Both film and digital capture format have low contrast regardless of resolution to capture as much dynamic range as possible.
Desired contrast and electronic sharpness is then added in post.
I agree that high contrast increase the perceived sharpness.
Low resolution, f.ex. 2K capture requires more added electronic sharpness added in post than capture done at a higher resolution.
5K or 6K capture for 4K or 2K delivery will have a higher organic sharpness and avoids the Edge Enhancement that we so often see in movies released on BD.
The reason for this EE is that previously one thought that 2K film scans and 2K cameras was sufficient for 2K delivery. When the material is authored for BD, the production people deem the material to be "too soft" and over-sharpens the material.
Now one has learn that film schould be scanned at 4K for 2K delivery and at least at 6K for 4K delivery.
The same with digital cameras that now have gotten sensors with higher than 2K resolution for 2K delivery.
That those cameras also will be used for up-converting to 4K delivery just show how little quality consciousness and care for image quality there are in the movie industry.

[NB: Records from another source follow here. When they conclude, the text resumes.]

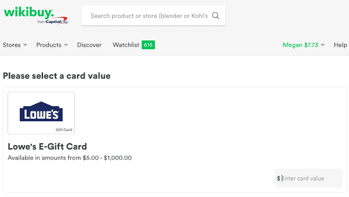Open the Watchlist link
This screenshot has width=349, height=197.
[x=126, y=45]
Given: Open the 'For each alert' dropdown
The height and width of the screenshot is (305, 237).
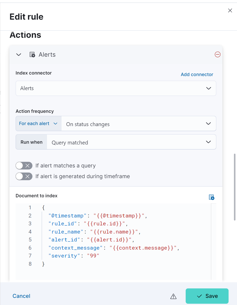Looking at the screenshot, I should click(38, 124).
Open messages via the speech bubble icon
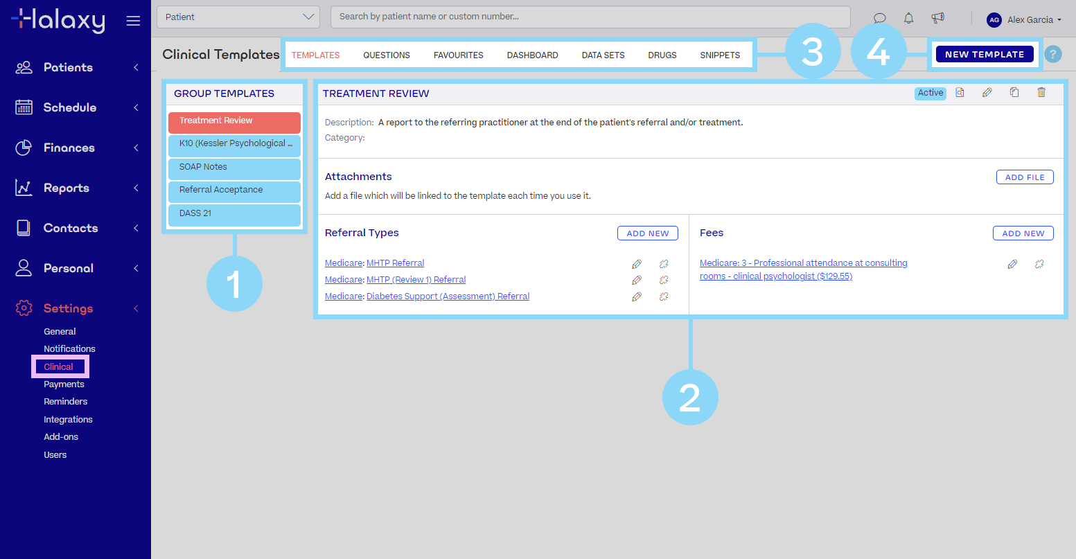 (x=879, y=18)
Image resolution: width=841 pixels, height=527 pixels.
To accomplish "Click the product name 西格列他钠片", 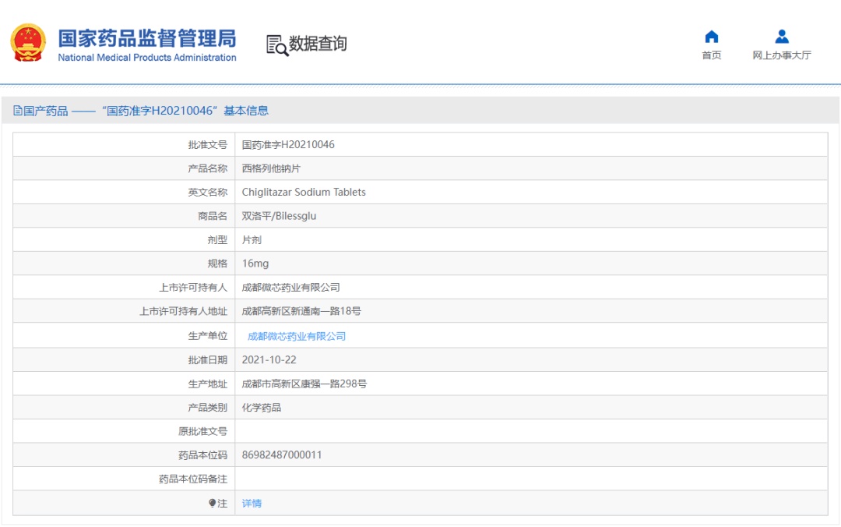I will tap(270, 168).
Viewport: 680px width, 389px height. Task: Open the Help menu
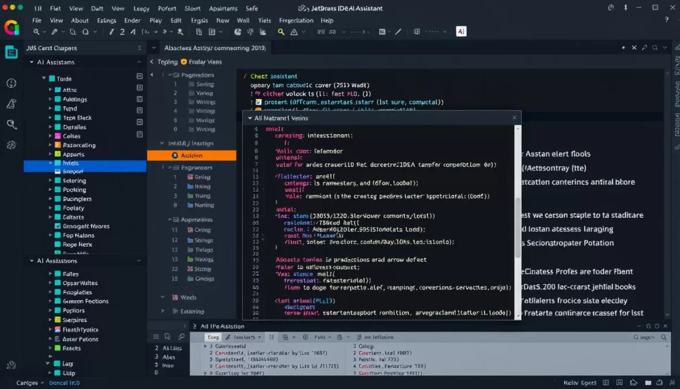pyautogui.click(x=327, y=20)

What I see complained about from people that work in the industry is that there are mostly stupidity, hearsay, fanboyism, incompetence and money that is the reason for choosing a capture format for a movie.
The choice of equipment based on the desire for the best technical Image quality capture and "future proofing" are more rare.

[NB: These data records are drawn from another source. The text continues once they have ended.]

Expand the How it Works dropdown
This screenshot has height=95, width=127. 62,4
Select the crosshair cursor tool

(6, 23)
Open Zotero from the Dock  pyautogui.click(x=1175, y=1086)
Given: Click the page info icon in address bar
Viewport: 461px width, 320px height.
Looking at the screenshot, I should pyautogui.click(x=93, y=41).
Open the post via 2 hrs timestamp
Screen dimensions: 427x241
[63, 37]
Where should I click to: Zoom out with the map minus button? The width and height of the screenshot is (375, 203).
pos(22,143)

The 2K digital cameras does a lot of in camera processing (including electronic sharpening) before the images are stored on the capture cards/tapes.
This processing doesn't happen for 35mm film before post production stages.

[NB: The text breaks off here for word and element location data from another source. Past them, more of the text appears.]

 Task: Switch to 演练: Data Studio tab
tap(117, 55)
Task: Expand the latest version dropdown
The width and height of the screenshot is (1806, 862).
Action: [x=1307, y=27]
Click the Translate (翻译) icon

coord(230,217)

That' why the 2K cameras can look sharper.
Similar to the 35mm film format happens to the digital RAW capture formats on those cameras that doesn't pre-process the RAW in camera.
Stating as you do; Have you seen much movies shot on Sony F65 (6K'ish) or Red Epic(5K) RAW properly processed, or film scanned at 6K, projected with the latest Barco or Christie Series-2 4K projectors (Sony 4K SXRD/Lcos is softer)?
I don't see the evidence at all in your estimates, because you forget an important point.
That is that IMAX titles usually are scanned at 8K and down-sampled to 2K.
Which shows that very high resolution capture matters very much compared to 2K capture.
By the way; Estimates done for 35mm capture film (not release prints) is that it has from 1.5 to 4 megapixel resolution, depending on type of film used and shooting situation.